Moscou confirme l’envoi d’armes nucléaires tactiques en Biélorussie

En signant les mémorandums de Budapest, peu après l’implosion de l’Union soviétique, le Kazakhastan, l’Ukraine et la Biélorussie s’engagèrent à rejoindre le Traité de non-prolifération [TNP] et à restituer à la Russie les armes nucléaires alors en possession contre la garantie de leur intégrité territoriale.

Plus, la Biélorussie acta sa dénucléarisation dans l’article 18 de sa Constitution, adoptée en 1994. Or, en 2022, et alors que la guerre en Ukraine était sur le point de commencer, ce texte fit l’objet d’une révision pour autoriser à nouveau le déploiement d’armes nucléaires sur le territoire biélorusse. L’homme fort de Minsk, Alexandre Loukachenko, fit savoir qu’il entendait faire une demande à Vladimir Poutine, le président russe, pour en obtenir.

En juin dernier, lors d’une rencontre à Saint-Petersbourg, le chef du Kremlin confirma que la Russie remettrait à la Biélorussie « un certain nombre de systèmes de missiles tactiques Iskander-M » pouvant tirer des engins « balistiques et de croisière avec des ogives conventionnelles ou nucléaires ». Et que les avions d’attaque Su-25 « Frogfoot » de la force aérienne biélorusses seraient « modernisés », alors que M. Loukachenko venait de lui demander des appareils capables de « transporter des charges utiles nucléaires » après avoir dénoncer les vols de bombardiers de l’Otan aux abords de son pays.

Quelques semaines plus tard, Minsk laissa entendre que les premiers « Sukhoï » capables d’emporter une arme nucléaire venaient de lui être remis. Ce qui ne manqua pas de susciter de la confusion étant donné que les forces aériennes biéolorusses disposent de type d’appareils construits par l’avionneur russe, à savoir le Su-30 et le Su-25.

Sachant que le second n’a pas été conçu pour des missions nucléaires, on pouvait alors en déduire que les avions en question étaient des Su-30, supposés capables d’emporter la bombe nucléaire 244N.

Puis, en décembre, M. Loukachenko évoqua la mise en oeuvre d’un accord permettant la « formation des équipages sur les avions de la force aérienne biélorusse modifiés pour emporter des munitions dotées d’ogives spéciales » [c’est à dire nucléaire]. Et de sous-entendre qu’il s’agissait de Su-25…

Quoi qu’il en soit, le 25 mars, et alors que la Russie a suspendu ses engagements pris dans le cadre du traité de désarmement New START, le chef du Kremlin a confirmé que des armes nucléaires tactiques seraient bientôt stockées sur le territoire biélorusse.

TRAVAIL DEMANDÉ
1/ Résumez en deux phrases l'article sur l'envoi d'armes nucléaires tactiques en Biélorussie.
2/ Poursuivez l'article sur les armes nucléaires tactiques en Biélorussie à la suite de sa dernière phrase.
Les lignes n'ont aucun rôle dans ce travail.

MATÉRIAU
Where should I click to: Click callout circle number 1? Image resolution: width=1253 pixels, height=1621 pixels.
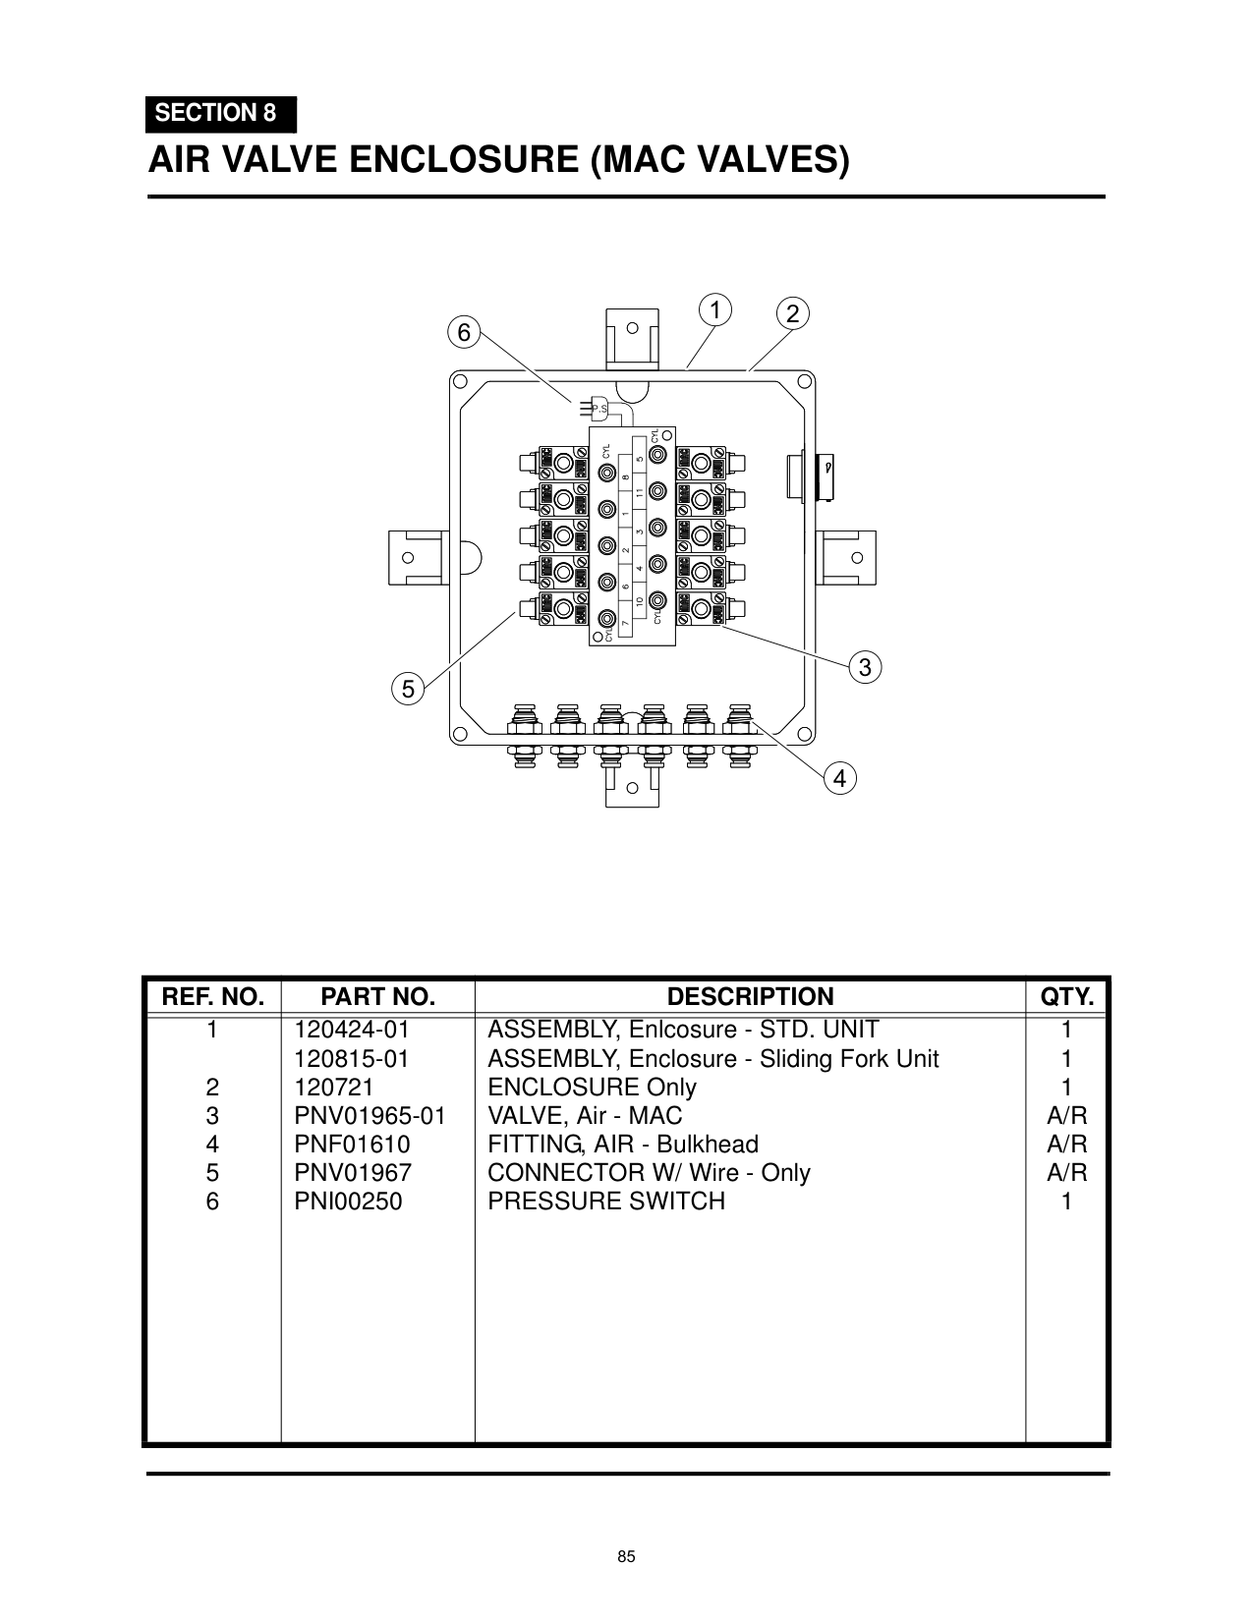point(715,310)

RÉPONSES FOURNIES
1/ Après s'être engagée par les mémorandums de Budapest à restituer à la Russie les armes nucléaires en sa possession, et après avoir inscrit sa dénucléarisation dans sa Constitution de 1994, la Biélorussie a révisé ce texte en 2022 pour autoriser de nouveau leur déploiement sur son territoire. Le 25 mars, alors que la Russie a suspendu ses engagements pris dans le cadre du traité New START, Vladimir Poutine a confirmé que des armes nucléaires tactiques seraient bientôt stockées sur le territoire biélorusse.

2/
« Il n’y a rien d’inhabituel ici : les États-Unis font cela depuis des décennies. Ils déploient depuis longtemps leurs armes nucléaires tactiques sur le territoire de leurs alliés », a en effet déclaré M. Poutine lors d’un entretien télévisé. « Nous sommes convenus de faire de même », a-t-il ajouté, assurant avoir l’accord de Minsk.

Dans le cadre de l’Otan, l’Allemagne, la Belgique, les Pays-Bas et l’Italie ont à leur disposition des bombes nucléaires tactiques B-61, fournis par les États-Unis selon le principe dit de la « double-clé », c’est à dire qu’elles restent sous contrôle américain, les pays concernés ne fournissant que les chasseurs-bombardiers chargés de les mettre éventuellement en oeuvre. En outre, des B-61 sont également stockées sur la base aérienne d’Incirlik [Tuquie].

À noter par ailleurs que Washington veut accélérer le déploiement de la B-61-12 LEP, c’est à dire version de cette bombe nucléaire tactique.

Cela étant, a poursuivi M. Poutine, « nous avons déjà aidé nos collègues bélarusses et équipé leurs avions […] sans violer nos engagements internationaux en matière de non-prolifération des armes nucléaires. Dix avions sont prêts à utiliser ce type d’arme ». A priori, le type d’appareil concerné serait bien le Su-30SM étant donné que les forces aériennes biélorusses en exploitent justement dix exemplaires.

Par ailleurs, le TNP, auquel le président russe a fait allusion, interdit aux puissances nucléaires [du moins, déclarées comme telles] de transferer des armes et des technologies nucléaires vers des pays non dotés… mais autorise le déploiement de telles armes à l’extérieur de leurs frontières, sous réserve qu’elles restent sous leur contrôle [comme c’est le cas pour les B-61 américaines au sein de l’Otan].

« Nous avons remis à la Biélorussie notre système Iskander bien connu et très efficace qui peut transporter [des armes nucléaires]. À partir du 3 avril, nous commençons à former les équipages. Et le 1er juillet, nous terminerons la construction d’un entrepôt spécial pour les armes nucléaires tactiques sur le territoire de la Biélorussie », a encore précisé M. Poutine.